Abstract Piezoelectric materials are promising for pressure sensors in a variety of industrial applications such as automotive and petroleum fields. Typical piezoelectric sensors rely heavily on lead zirconate titanate (Pb[ZrxTi1-x]O3, PZT) transducers. However, for broader applications of piezoelectric sensors, the PZT is a suboptimal candidate due to its unstable output at temperatures above 200 °C and potential environmental hazard. A recent research objective is to produce a more effective, safer, and eco-friendly material than PZT for piezoelectric pressure sensors by incorporating lead-free materials, such as other ceramics or polymeric composites. Among lead-free materials, gallium nitride (GaN) has a notable piezoelectric coefficient and demonstrates the greatest potential to replace the PZT as a result of its performance in high temperature and pressure operating conditions.
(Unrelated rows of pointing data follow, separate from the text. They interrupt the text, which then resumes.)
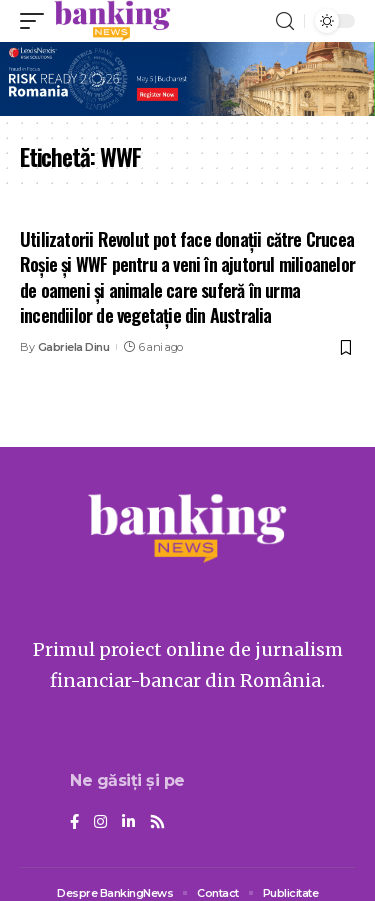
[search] (285, 21)
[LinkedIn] (128, 823)
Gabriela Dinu (74, 347)
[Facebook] (74, 823)
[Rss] (157, 823)
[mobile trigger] (37, 21)
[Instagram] (100, 823)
In this study, GaN thin film is used as a sensing material, where the sensor is made by a simple layer transferring process after the removal of silicon substrate. The output potential values of GaN with respect to gas pressure levels are 42.3, 76.8, 98.7, and 122.1 mV for 50, 100, 150, and 200 psi, respectively, well matched to simulated results. Additionally, the potentials measured at elevated temperatures produce reliable outputs at high temperatures up to 350 °C. Furthermore, the stability of sensor outputs at room temperature and elevated temperatures with various pressure levels was confirmed.